Bardzo dobrze, że cały czas trzymają 80 level i nie podwyższają go. Nie trzeba szaleńczo gonić co kilka miesięcy. Nie jest tak, że dotychczasowy gear staje się crapem po 3-4 miesiącach. I to jest właśnie świetne rozwiązanie.
Pozdro z gry ;p
Nic tylko współczuć na ten kij wystający z...
Udal im sie ten dodatek. Mapki sa przepiekne, artystycznie jak zwykle GW2 "dowiozlo". Eksploracja jak zwykle pierwsza klasa. FAbula jak na mmo jest tez nawet dobra. Nowe specjalizacje sa fajne.
Skiffy i fishing to taka zapchajdziurka i moze w sumie byc. Grze w sumie brakowalo jekiejs aktywnosci nie opartej na walce.
Chcialoby sie tylko zeby mapek bylo wiecej, ale czego oczekiwac za 30$ i bez abonamentu? W ESO "dodatek" to jedna mapka i to wlasciwie bez powtarzalnego kontentu. Przejdz fabule -> zapomnij. I kosztuje 40$.Wiecej mapek napewno dojdzie w Living Story, na co niecierpliwie czekam bo Guild Wars 2 jest moja "gra na odstresowanie sie" juz od lat. Inni powinni sie uczyc jak zrobic mmo nastawione na fun a nie na "cisnienie".
EDIT: No i muzyka. MUZYKA! https://www.youtube.com/watch?v=D64iBA8Hwx0
Świetnie. Od kilku lat Guild Wars 2 to zdecydowanie najlepsze MMO na rynku. Chwilowo ogrywam Lost Arka, ale już niebawem pogram sobie długo w End of Dragons.

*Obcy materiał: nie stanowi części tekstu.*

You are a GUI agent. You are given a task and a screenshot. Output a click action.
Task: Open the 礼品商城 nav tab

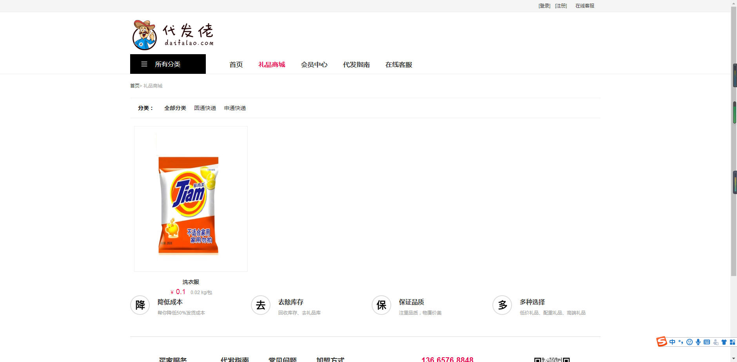click(x=272, y=64)
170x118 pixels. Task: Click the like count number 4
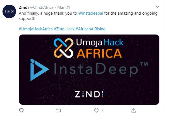tap(103, 111)

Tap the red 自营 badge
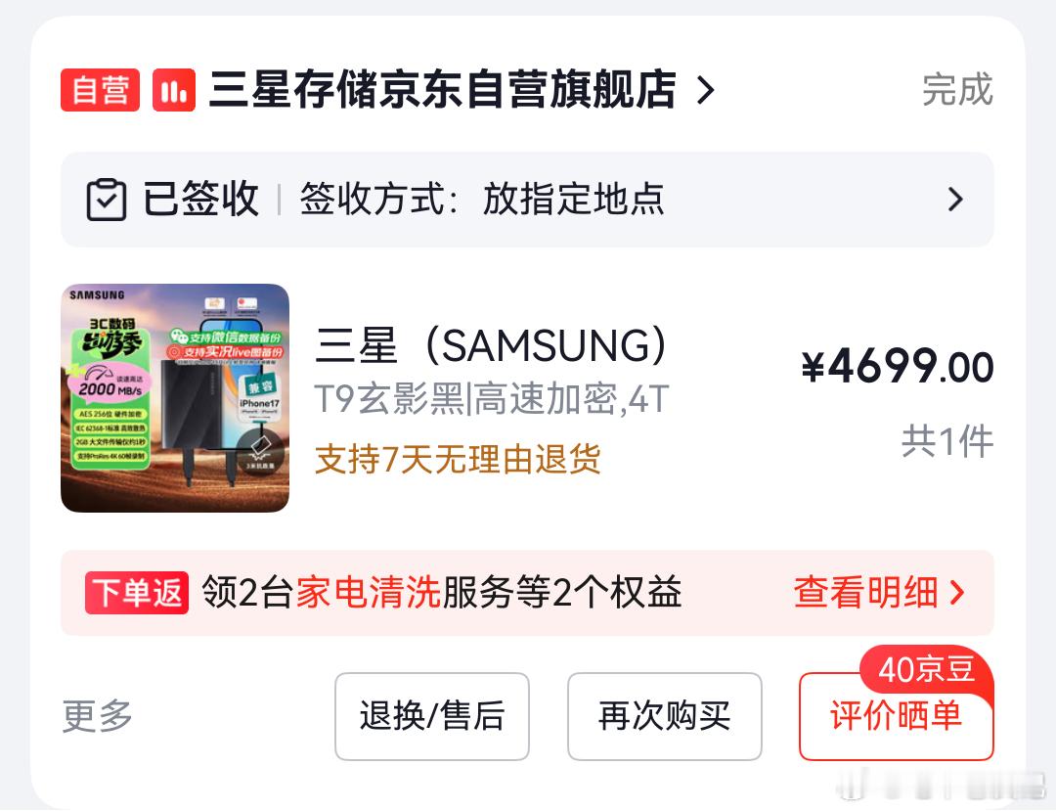101,90
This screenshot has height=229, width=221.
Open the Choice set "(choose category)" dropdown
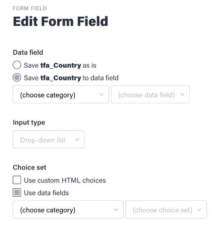[68, 210]
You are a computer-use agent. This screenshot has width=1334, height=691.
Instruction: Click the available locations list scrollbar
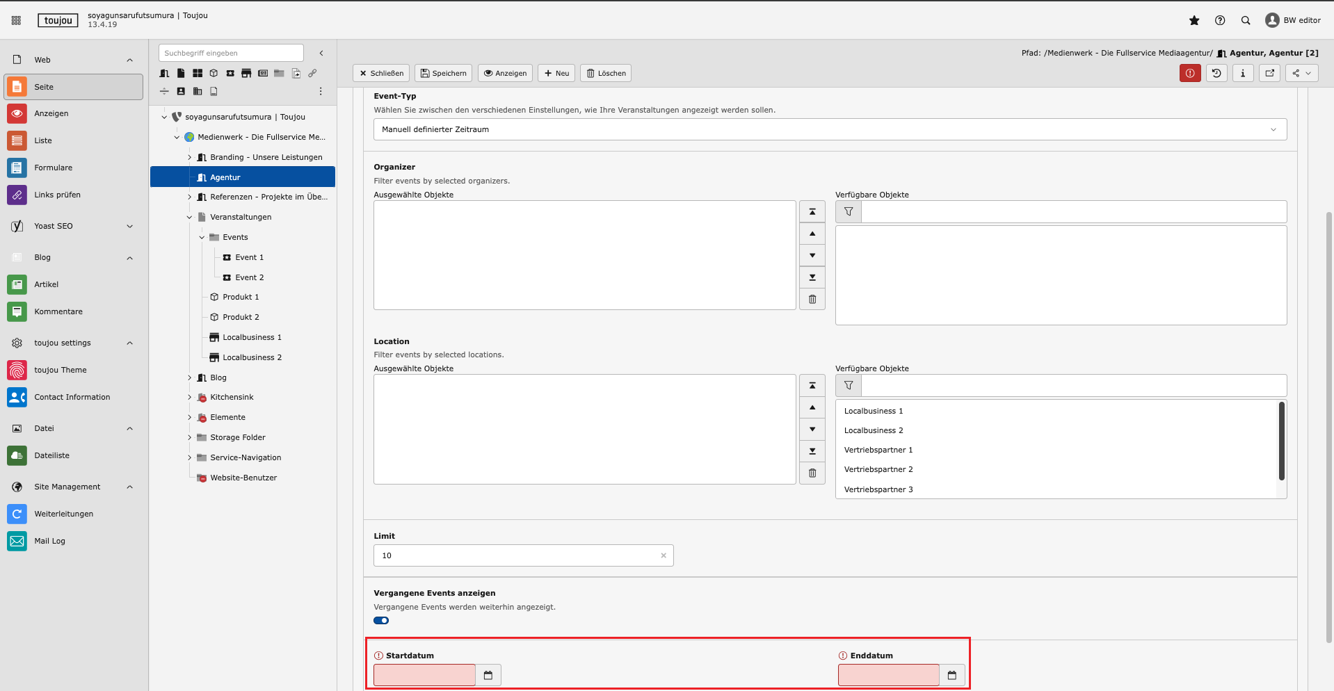point(1281,441)
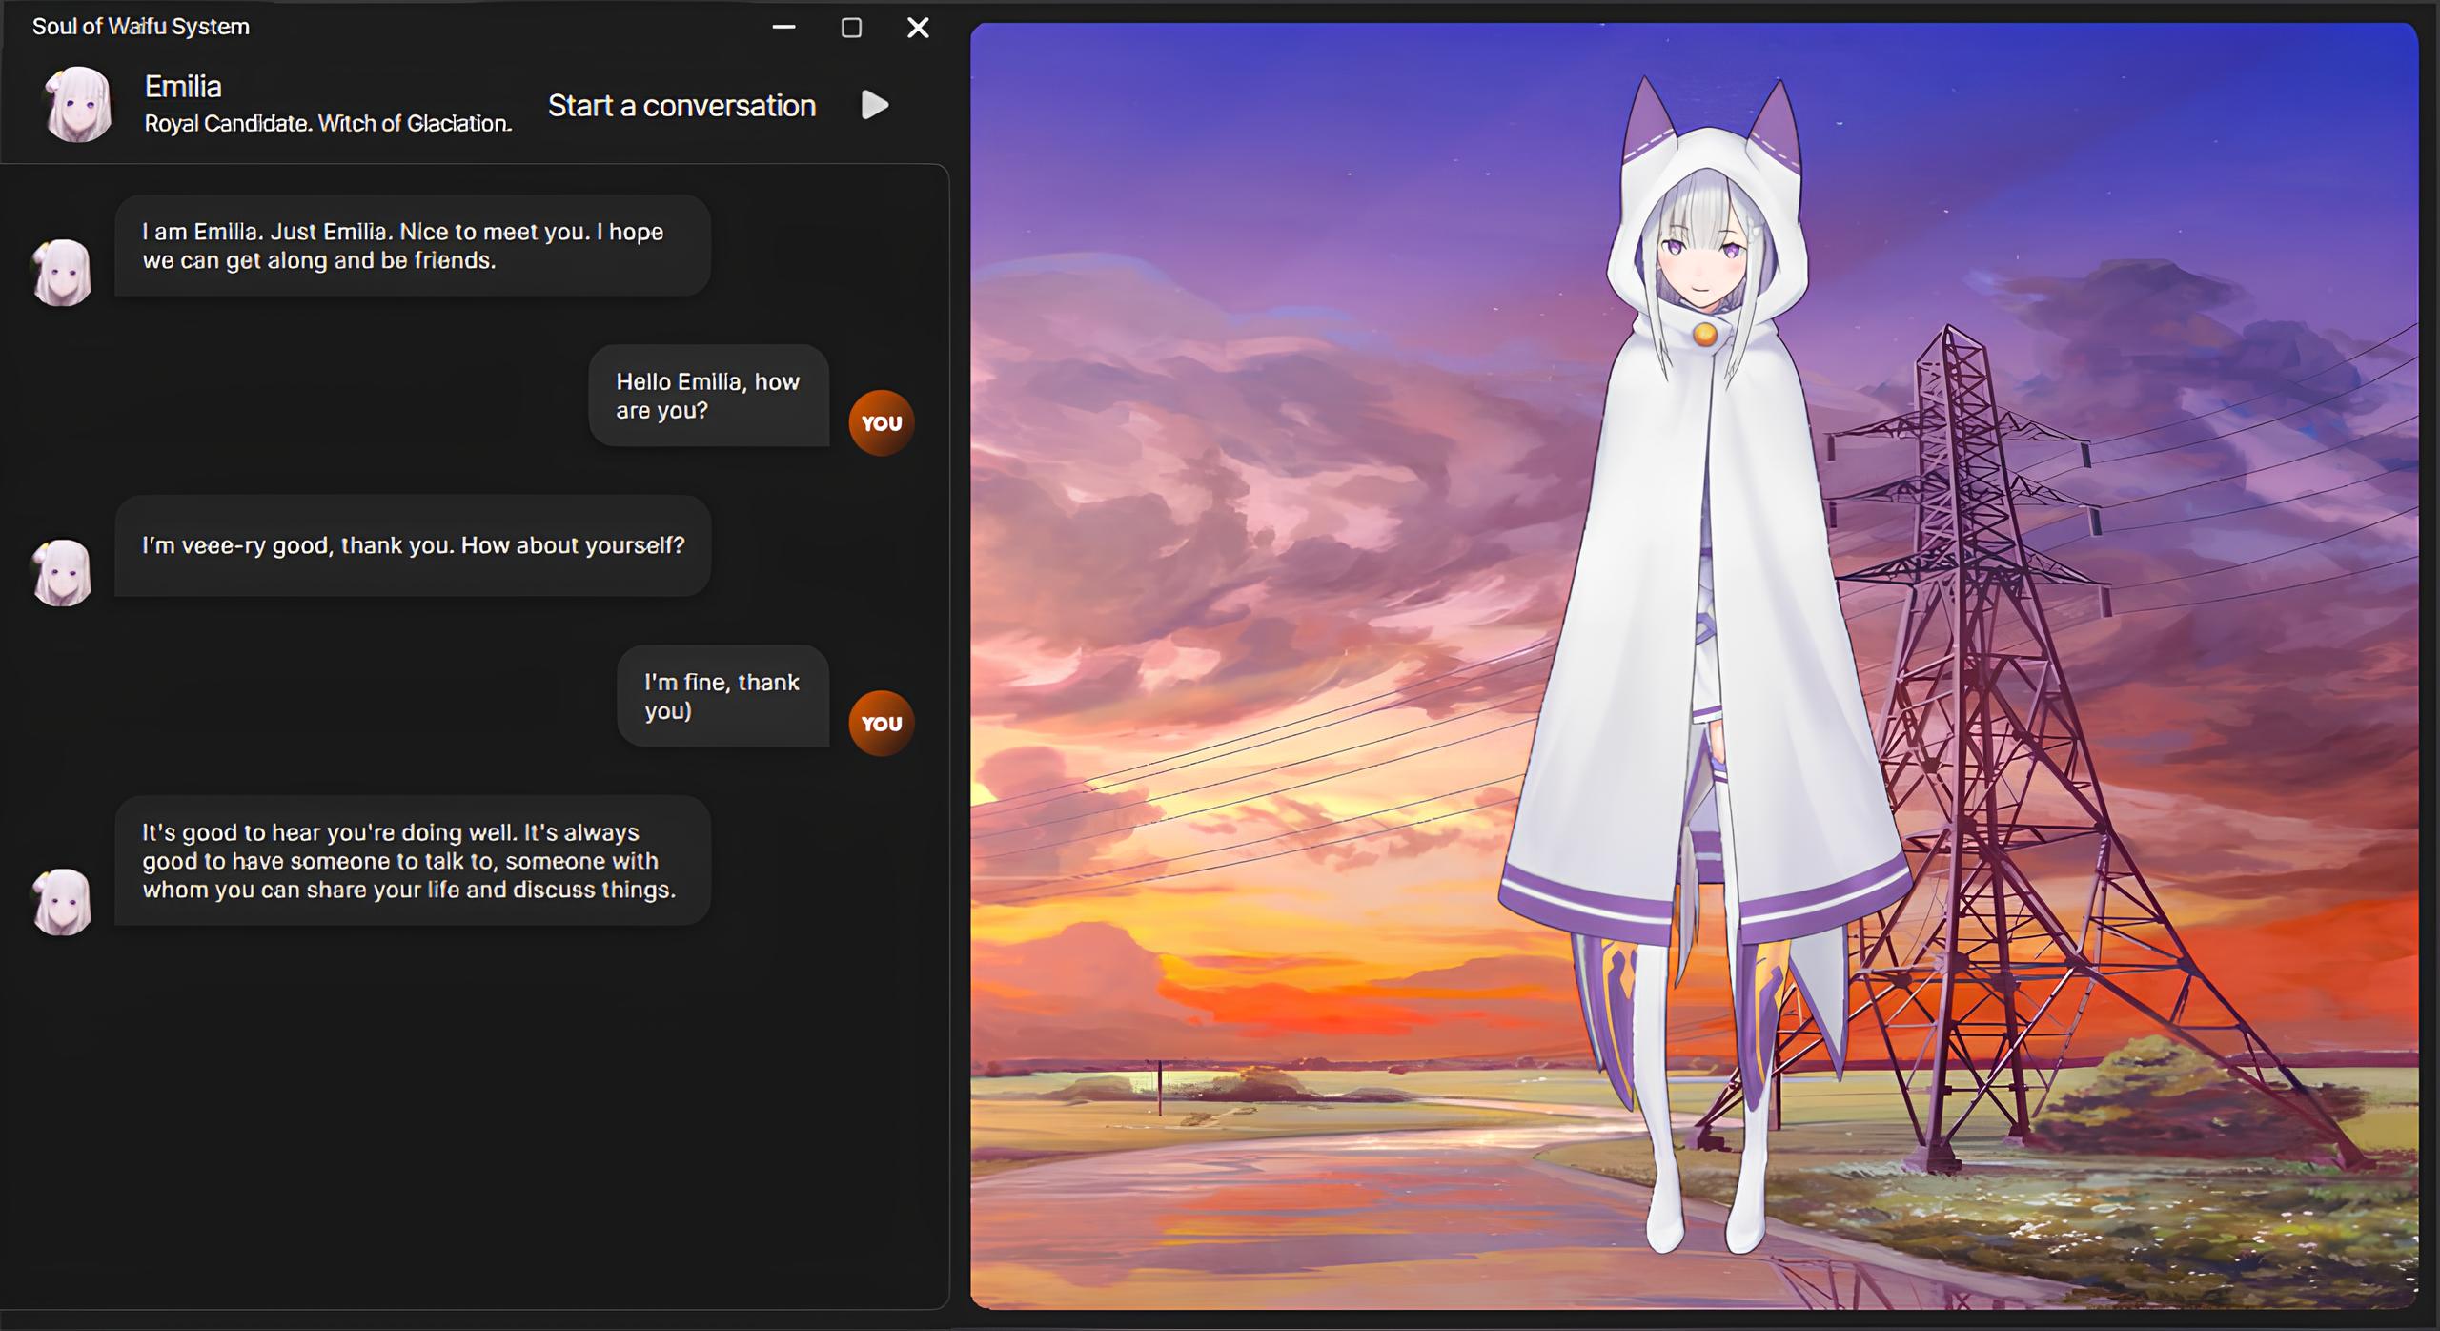Click avatar beside the 'I am Emilia' message
This screenshot has width=2440, height=1331.
(x=62, y=273)
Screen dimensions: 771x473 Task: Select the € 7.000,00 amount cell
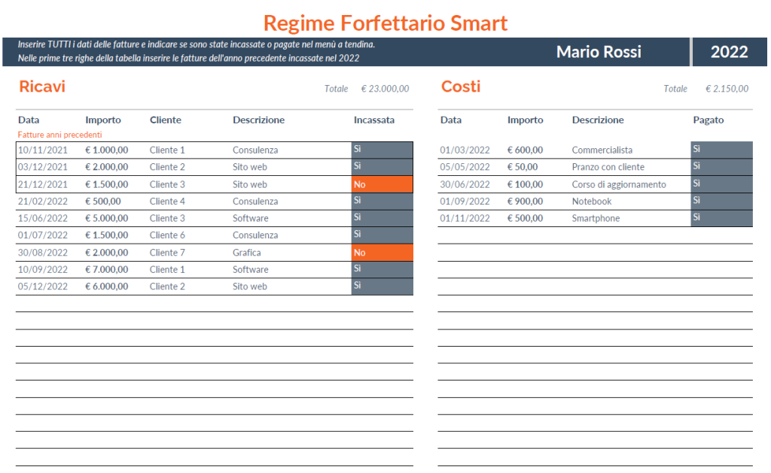(x=106, y=269)
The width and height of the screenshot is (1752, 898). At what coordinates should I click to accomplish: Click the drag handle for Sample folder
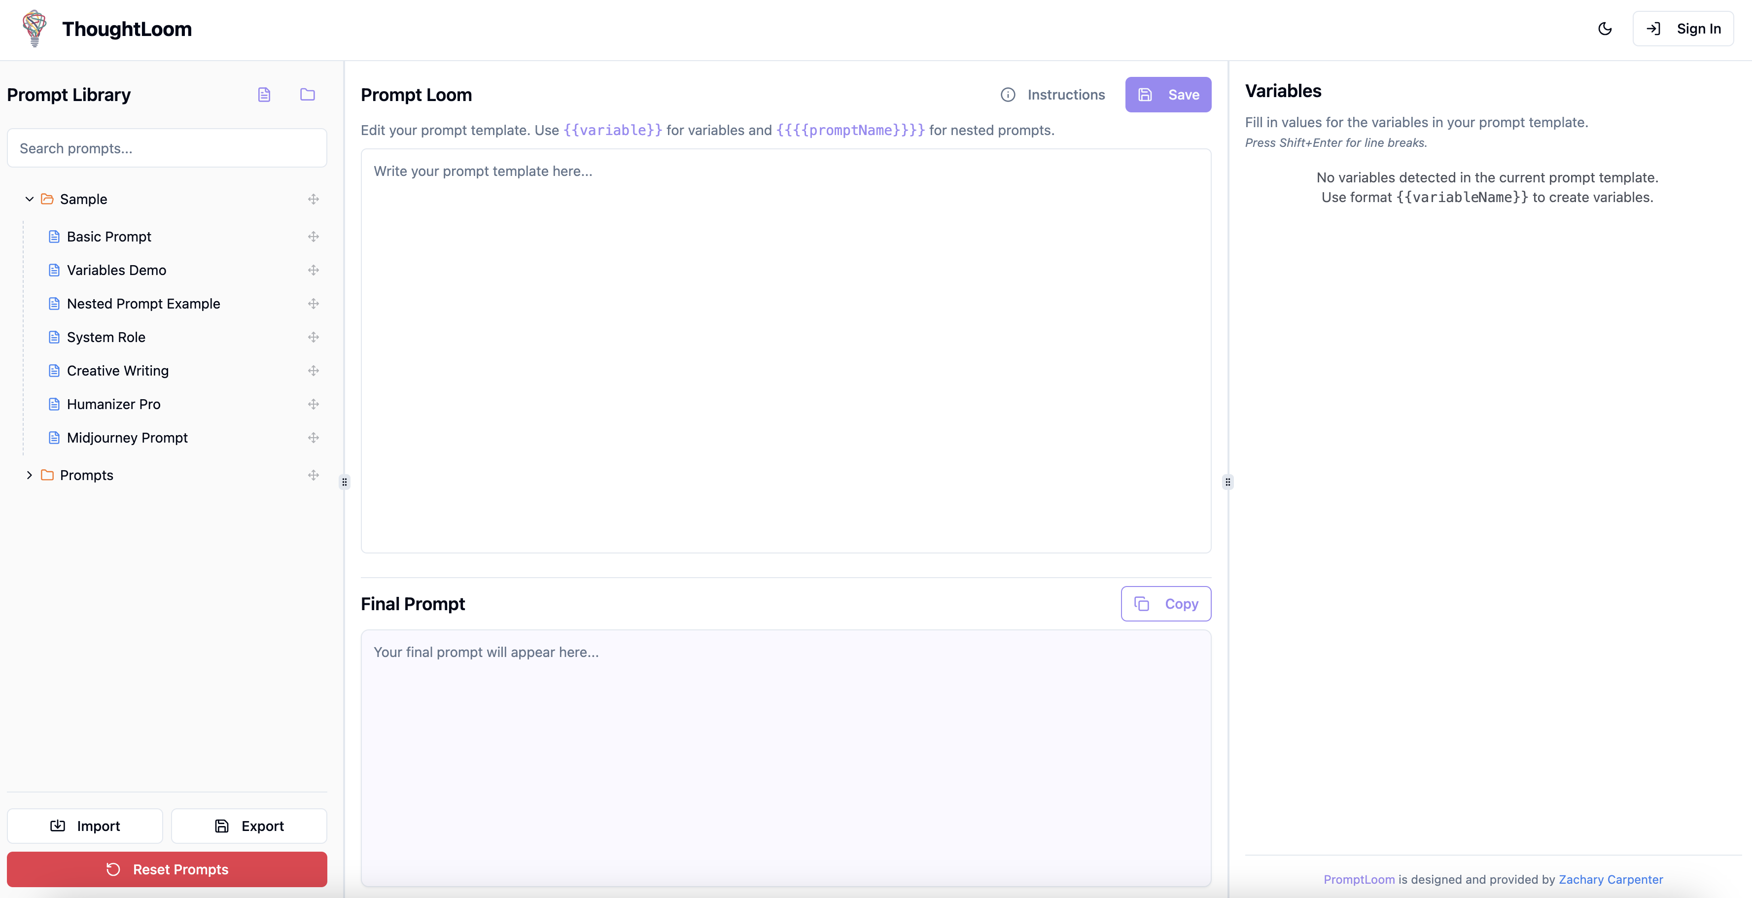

Podczas premiery podstawki utopiłem w GW2 jakieś 320 godzin.
To całkiem spory wynik, jednak nie mogę powiedzieć, że gra mnie wtedy wciągnęła.
Ominąłem dwa dodatki i po głodzie na mmo jaki zaserwował mi New World postanowiłem wrócić do Tyrii z okazji End of Dragons i... cieszę się, że to zrobiłem.
Gra się niesamowicie rozwinęła od kiedy ostatni raz grałem, a od samej produkcji nie mogę się oderwać. Horyzontalna progresja sprawia, że chce się grać jeszcze bardziej, bo nie ma się poczucia, że trzeba kogoś dogonić, by zacząć się dobrze bawić.